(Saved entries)
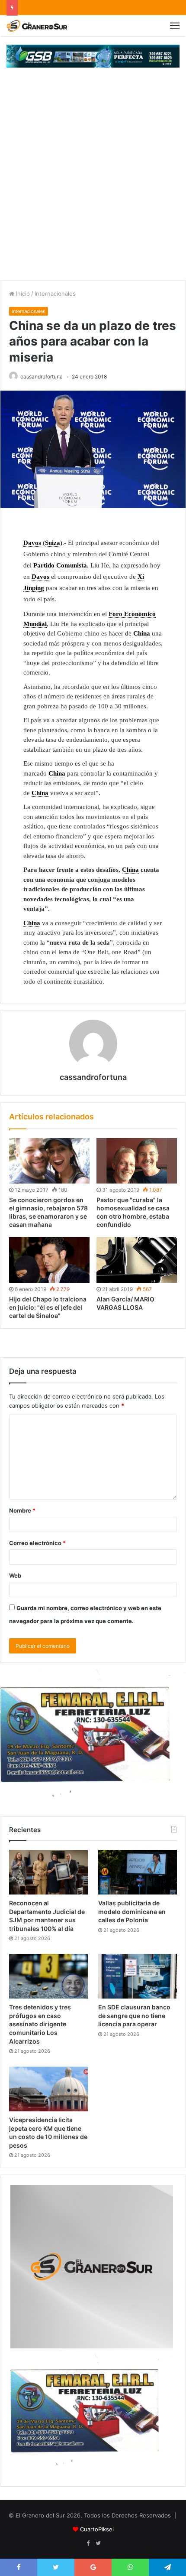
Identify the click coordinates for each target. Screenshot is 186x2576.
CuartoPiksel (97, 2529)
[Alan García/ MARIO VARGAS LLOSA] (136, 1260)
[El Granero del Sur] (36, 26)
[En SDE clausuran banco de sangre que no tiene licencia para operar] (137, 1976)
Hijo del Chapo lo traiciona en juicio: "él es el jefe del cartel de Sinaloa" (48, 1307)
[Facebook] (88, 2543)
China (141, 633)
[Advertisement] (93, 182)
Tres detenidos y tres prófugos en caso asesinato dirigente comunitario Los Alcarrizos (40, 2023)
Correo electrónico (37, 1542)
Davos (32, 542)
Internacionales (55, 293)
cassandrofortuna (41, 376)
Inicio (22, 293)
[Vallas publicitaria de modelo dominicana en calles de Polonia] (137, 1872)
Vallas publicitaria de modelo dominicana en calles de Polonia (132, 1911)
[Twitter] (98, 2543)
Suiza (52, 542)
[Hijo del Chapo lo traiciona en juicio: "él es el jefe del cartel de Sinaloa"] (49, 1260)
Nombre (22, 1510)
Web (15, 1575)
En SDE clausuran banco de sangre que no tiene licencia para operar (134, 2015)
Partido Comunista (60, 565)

__EXERCISE GOAL__:
Only this range is to be output: the line that contains "Polonia (132, 1911)" through the last line of the records above, both inclusive.

__ANSWER BELOW__:
Vallas publicitaria de modelo dominicana en calles de Polonia (132, 1911)
[Twitter] (98, 2543)
Suiza (52, 542)
[Hijo del Chapo lo traiciona en juicio: "él es el jefe del cartel de Sinaloa"] (49, 1260)
Nombre (22, 1510)
Web (15, 1575)
En SDE clausuran banco de sangre que no tiene licencia para operar (134, 2015)
Partido Comunista (60, 565)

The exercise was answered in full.